According to University College London, Hedera has the lowest carbon emissions per year. Transaction of any blockchain. We also buy carbon credits to be carbon -negative. Being green was baked into our structure from the start, which is why we have become a leader in this area.

Coindesk: We see a lot of projects trying to combine AI and blockchain technologies. Given the different calculation paradigms, these systems work below what realistic integration points do you look beyond the marketing tales?

Baird: The intersection of AI and Blockchain is more significant than most people are aware of. At Hedera we see real traction in several areas:

Providence and governance are critical. When we enter a world where everything will be AI-generated, we need to know that we can trust AI. This requires digital signatures to verify origin-what is either human or AI created.

Permission of data is another important cross. When thousands of people contribute small amounts of data to train an AI, each person needs control over their data – the ability to give or withdraw permission.

Looking forward, I’m most excited to use Hedera for identity and incorporate identity into AI systems. We reach a point where you cannot distinguish AI-generated media from reality. The only solution is digital signatures – content must be signed by the photographer or reporter. But then you need trusted identity systems to verify these signatures.

Coindesk: After studying neural networks in the 1990s, long before the current AI boom, what is your perspective on today’s big language models? Has something fundamentally changed in the technology, or do we just see the results of scale?

Baird: Many AI developments have unfolded exactly as I expected. When AlphaGo defeated the world’s go -champion when Alphazero mastered chess when Ais conquered poker – I expected it all. They even used almost the same techniques that I had imagined. We simply needed faster computers.

Self -driving cars are also progressing exactly, which I predicted using the methods in Forsaw.
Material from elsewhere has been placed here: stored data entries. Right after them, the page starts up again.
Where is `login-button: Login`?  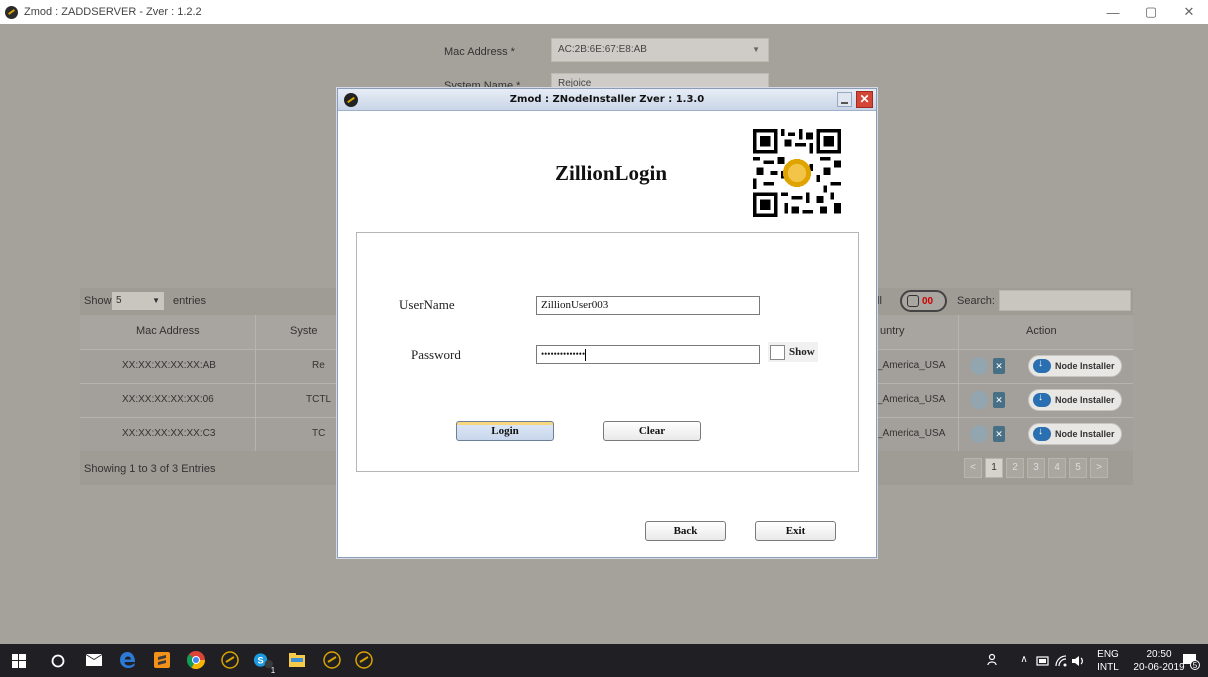
login-button: Login is located at coordinates (505, 431).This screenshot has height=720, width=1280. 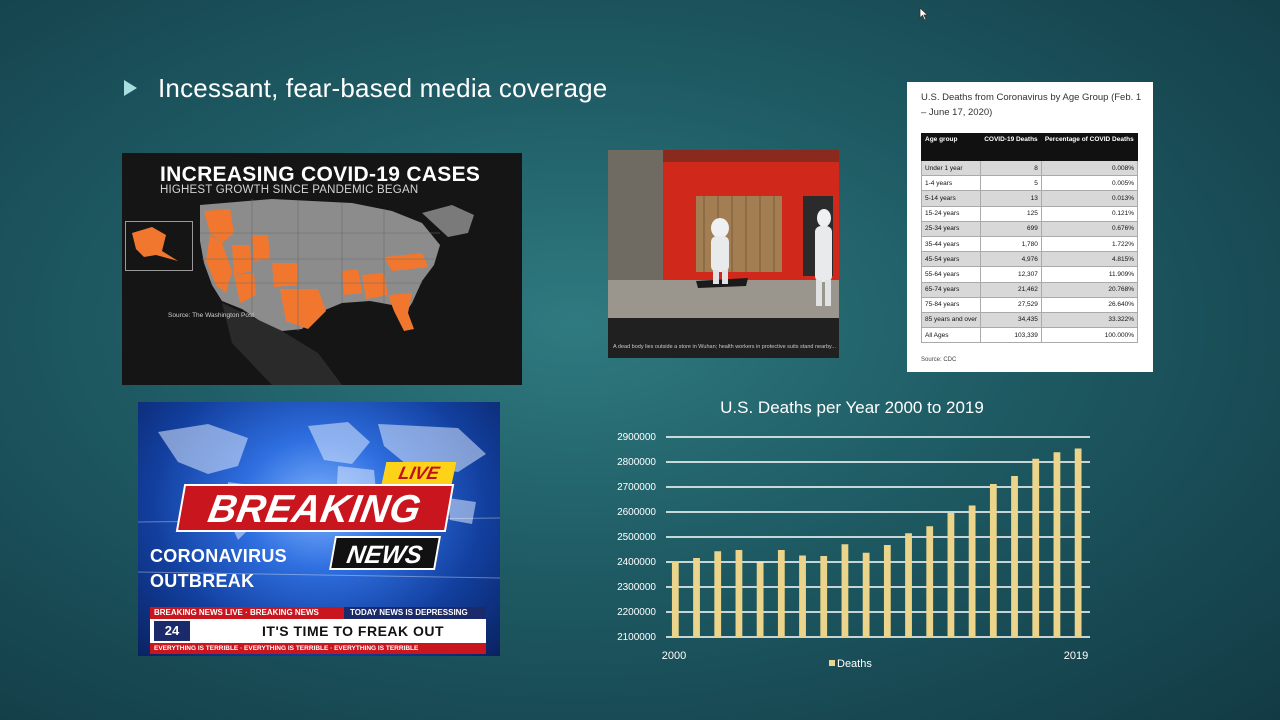 I want to click on table-cell-percent: 0.005%, so click(x=1090, y=184).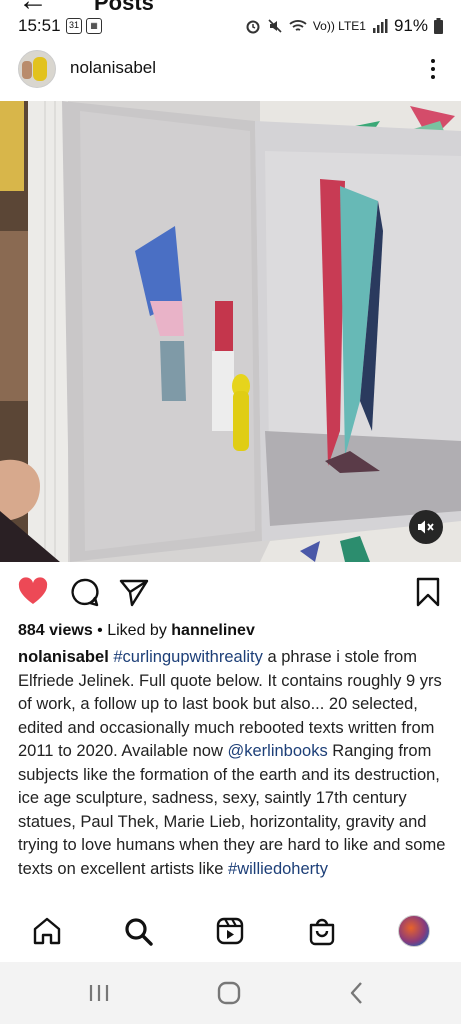 This screenshot has width=461, height=1024. Describe the element at coordinates (94, 26) in the screenshot. I see `gallery-notification-icon: ▦` at that location.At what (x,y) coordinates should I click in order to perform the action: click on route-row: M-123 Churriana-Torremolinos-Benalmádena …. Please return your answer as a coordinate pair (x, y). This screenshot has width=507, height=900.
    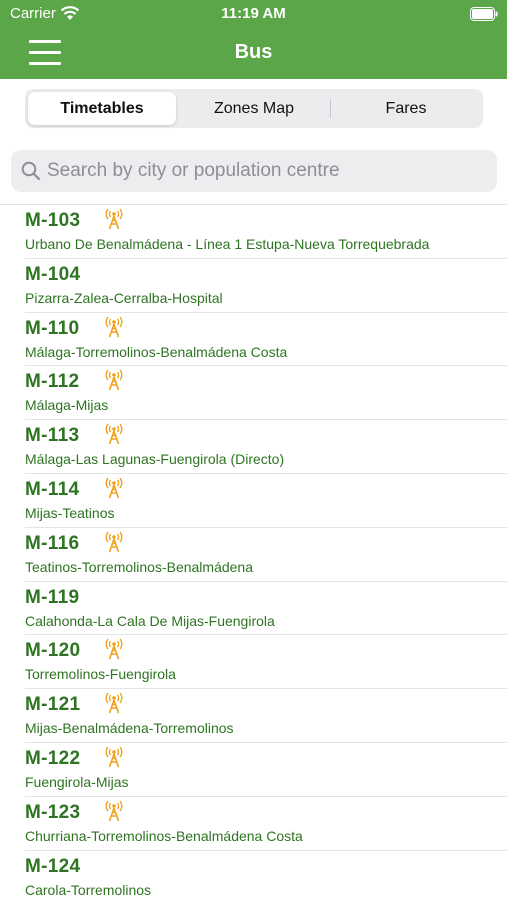
    Looking at the image, I should click on (266, 824).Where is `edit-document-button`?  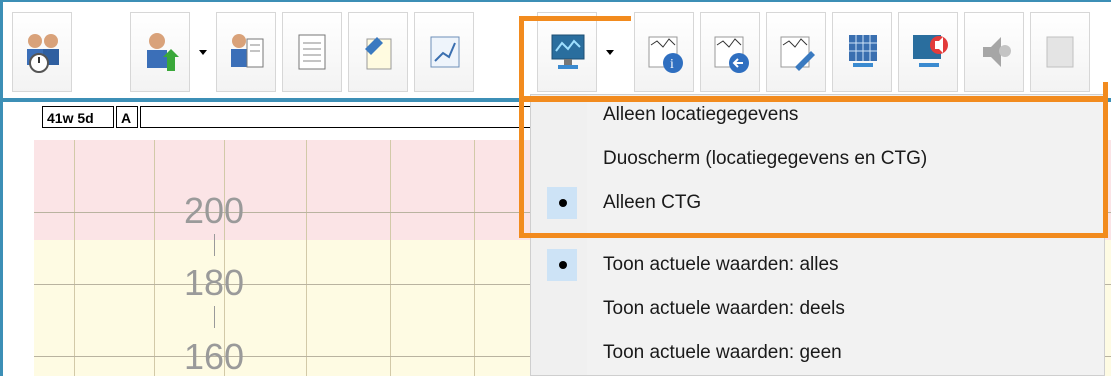
edit-document-button is located at coordinates (378, 52).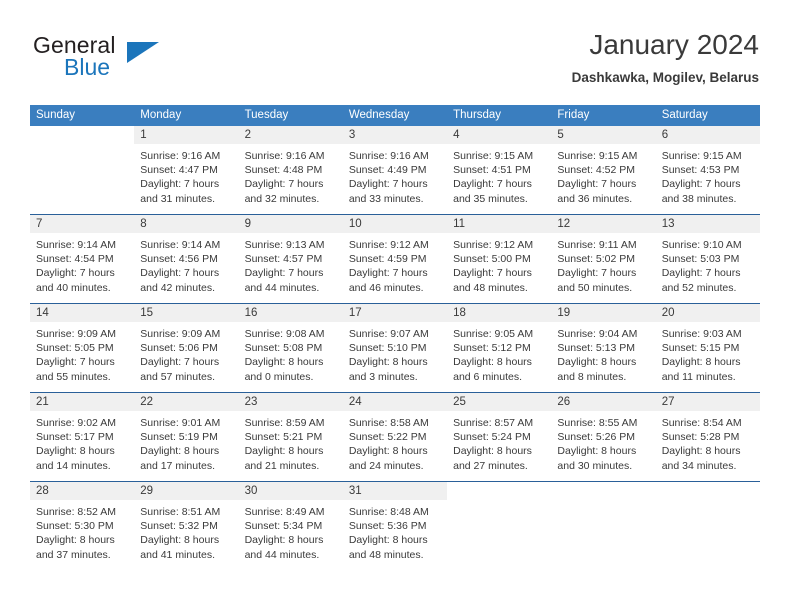  I want to click on brand-logo: General Blue, so click(153, 63).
But chatgpt and large language models (LLMS) have completely amazed me. The 2017 transformer architecture – described in the paper “Attention is all you need” – represented a breakthrough that no one could have expected. Back in the 90s, we were completely blunted by language treatment – tried different approaches, but failed at each turn.

The features of today’s LLMs are still amazing me and their future remains unpredictable. Will they reach up to superintelligence? Or will they hit a ceiling? I don’t know – and I would claim no one does.
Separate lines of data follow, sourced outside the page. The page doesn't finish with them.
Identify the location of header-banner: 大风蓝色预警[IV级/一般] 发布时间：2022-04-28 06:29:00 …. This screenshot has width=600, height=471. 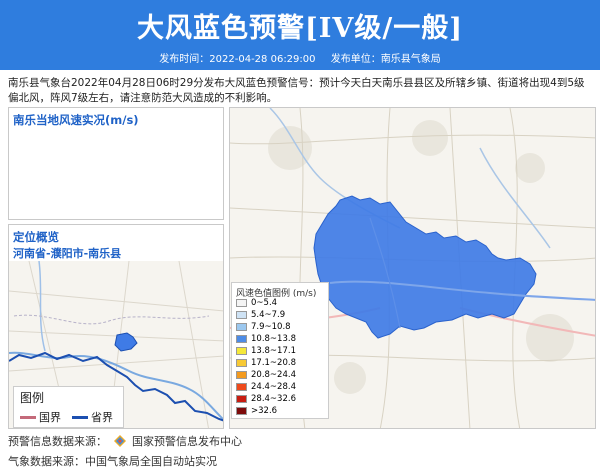
(300, 35).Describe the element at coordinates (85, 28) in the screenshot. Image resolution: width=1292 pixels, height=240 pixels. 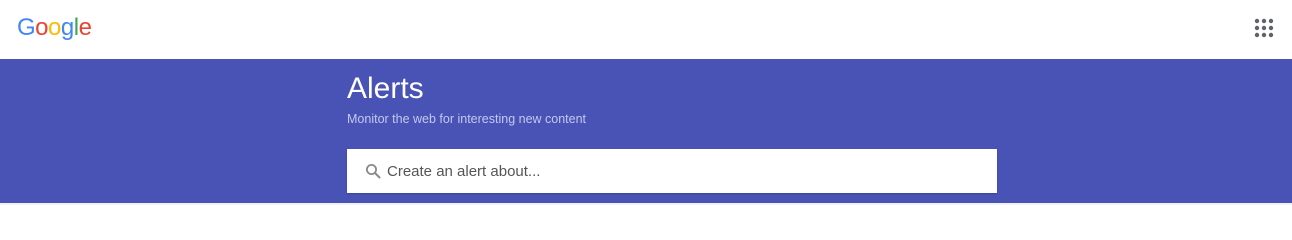
I see `logo-letter: e` at that location.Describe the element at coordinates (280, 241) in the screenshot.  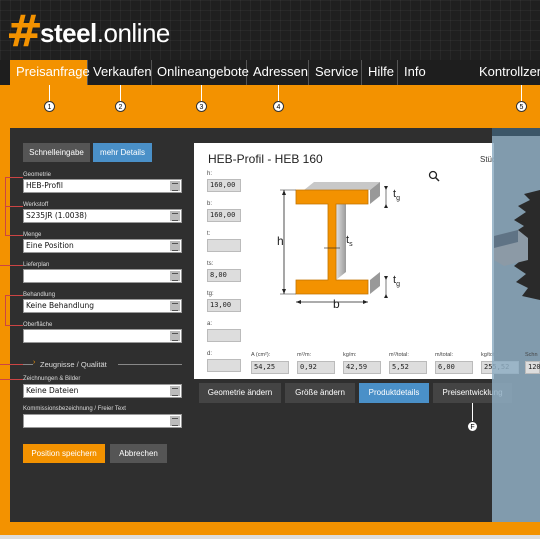
I see `diagram-label-h: h` at that location.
Humanoid robots have also surpassed expectations. While their physical development has matched my predictions, their conversation skills – driven by LLMs – have far exceeded what I imagined possible. In the coming years, they will start with basic factory work before moving on to skilled trades such as welding, plumbing and electrical work.

These technological advances make the industrial revolution look less in comparison. Most people have not understood the size of these changes or how fast they are approaching.